_Enunciado 1_
Responda com base na reportagem sobre Neto:
(a) Por qual meio Dona Valéria dos Santos Zampier reconheceu o filho caçula?
(b) Quantas pessoas o voo matou a caminho de Medellín?
(c) Entre todos os sobreviventes, como é considerado o estado do zagueiro?
_Enunciado 2_
Reescreva a passagem da reportagem sobre Neto que vai de "A imagem passou" até "dada ao filho.", trocando "Medellín" por "Bogotá".

_Trecho fornecido_
****************

Chuck Tayman /BBC Brasil
Imagem: Chuck Tayman /BBC Brasil

Julia Dias Carneiro e Roberta Fortuna

08/12/2016 15h03

Dona Valéria dos Santos Zampier reconheceu o filho caçula pela TV. Ele estava enfaixado em uma maca, mas a mãe, quando viu a imagem em casa, falou: “é o Netinho!”.

Neste momento, o nome do zagueiro aparecia na lista de mortos do voo da Chapecoense. Por isso, os outros familiares na casa permaneceram incrédulos, nervosos. E ela repetia: “É ele sim, é o Netinho”.

A imagem passou repetidas vezes, mas demorou algumas horas até confirmarem o que a mãe sabia: seu filho, Hélio Hermito Zampier Neto, conhecido por todos como Neto, era o último a ser resgatado com vida dos destroços do voo que matou 71 pessoas a caminho de Medellín.

"Ele estava na relação de mortos já e eu ali, na perseverança", conta Valéria.

“Eu conheço porque ele é muito alto. Os pés dele, pelo tempo que ele ficou lá, estavam enfaixados, ele estava com hipotermia. Eu falei: "é ele, é ele!'. E daqui a pouco quando (a TV) deu “Neto vivo”, falamos, ‘meu Deus!’...”

A mãe do jogador diz que “o Senhor sabe das coisas” e considera obra divina a sobrevida dada ao filho.

Mas a família permanece aflita, já que, entre todos os sobreviventes, o estado do zagueiro é considerado o mais grave.

****************

_Listagem de dados_
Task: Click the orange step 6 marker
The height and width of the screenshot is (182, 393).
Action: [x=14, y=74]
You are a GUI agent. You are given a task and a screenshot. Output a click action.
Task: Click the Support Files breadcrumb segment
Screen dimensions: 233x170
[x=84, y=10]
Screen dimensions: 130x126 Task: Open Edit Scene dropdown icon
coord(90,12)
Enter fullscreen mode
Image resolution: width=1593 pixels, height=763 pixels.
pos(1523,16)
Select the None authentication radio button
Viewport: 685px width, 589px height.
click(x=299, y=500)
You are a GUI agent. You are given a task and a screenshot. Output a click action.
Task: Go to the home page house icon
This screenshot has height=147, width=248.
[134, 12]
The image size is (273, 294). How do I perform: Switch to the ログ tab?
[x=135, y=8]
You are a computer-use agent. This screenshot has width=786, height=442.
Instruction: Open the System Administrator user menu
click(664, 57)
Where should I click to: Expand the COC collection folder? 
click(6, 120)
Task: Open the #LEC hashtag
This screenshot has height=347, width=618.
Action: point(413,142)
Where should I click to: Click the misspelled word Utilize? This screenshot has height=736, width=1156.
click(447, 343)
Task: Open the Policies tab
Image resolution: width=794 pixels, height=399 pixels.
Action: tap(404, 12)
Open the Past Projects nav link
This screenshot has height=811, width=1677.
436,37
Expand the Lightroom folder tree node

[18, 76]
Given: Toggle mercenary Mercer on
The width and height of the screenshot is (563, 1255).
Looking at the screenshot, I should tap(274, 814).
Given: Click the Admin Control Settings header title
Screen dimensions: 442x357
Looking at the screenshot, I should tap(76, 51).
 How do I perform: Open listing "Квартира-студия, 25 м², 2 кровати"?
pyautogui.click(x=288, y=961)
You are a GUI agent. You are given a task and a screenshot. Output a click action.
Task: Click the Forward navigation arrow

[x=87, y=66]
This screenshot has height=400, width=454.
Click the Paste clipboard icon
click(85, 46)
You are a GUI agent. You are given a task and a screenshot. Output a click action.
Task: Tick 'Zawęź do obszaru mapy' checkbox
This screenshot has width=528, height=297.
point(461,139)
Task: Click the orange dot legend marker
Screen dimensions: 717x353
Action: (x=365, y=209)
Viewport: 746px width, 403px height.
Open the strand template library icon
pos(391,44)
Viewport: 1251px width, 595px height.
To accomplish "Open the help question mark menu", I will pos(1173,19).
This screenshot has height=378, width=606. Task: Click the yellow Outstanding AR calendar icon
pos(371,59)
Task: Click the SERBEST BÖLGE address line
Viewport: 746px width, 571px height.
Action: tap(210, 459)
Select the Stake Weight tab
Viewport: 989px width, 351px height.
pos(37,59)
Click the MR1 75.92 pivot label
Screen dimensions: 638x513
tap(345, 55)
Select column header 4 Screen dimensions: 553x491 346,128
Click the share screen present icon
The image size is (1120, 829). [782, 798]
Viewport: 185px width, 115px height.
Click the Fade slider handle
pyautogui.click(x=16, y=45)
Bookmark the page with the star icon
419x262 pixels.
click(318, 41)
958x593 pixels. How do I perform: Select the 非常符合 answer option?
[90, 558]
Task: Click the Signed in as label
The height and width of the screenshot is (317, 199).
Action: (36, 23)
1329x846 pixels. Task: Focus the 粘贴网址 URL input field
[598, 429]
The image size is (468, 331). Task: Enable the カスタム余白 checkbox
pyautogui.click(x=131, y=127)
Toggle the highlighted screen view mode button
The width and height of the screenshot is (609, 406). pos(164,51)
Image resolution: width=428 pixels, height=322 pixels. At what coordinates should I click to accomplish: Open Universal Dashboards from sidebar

****************

_Resposta redigida 1_
(a) Pela TV.
(b) 71 pessoas.
(c) O mais grave.

_Resposta redigida 2_
A imagem passou repetidas vezes, mas demorou algumas horas até confirmarem o que a mãe sabia: seu filho, Hélio Hermito Zampier Neto, conhecido por todos como Neto, era o último a ser resgatado com vida dos destroços do voo que matou 71 pessoas a caminho de Bogotá.

"Ele estava na relação de mortos já e eu ali, na perseverança", conta Valéria.

“Eu conheço porque ele é muito alto. Os pés dele, pelo tempo que ele ficou lá, estavam enfaixados, ele estava com hipotermia. Eu falei: "é ele, é ele!'. E daqui a pouco quando (a TV) deu “Neto vivo”, falamos, ‘meu Deus!’...”

A mãe do jogador diz que “o Senhor sabe das coisas” e considera obra divina a sobrevida dada ao filho.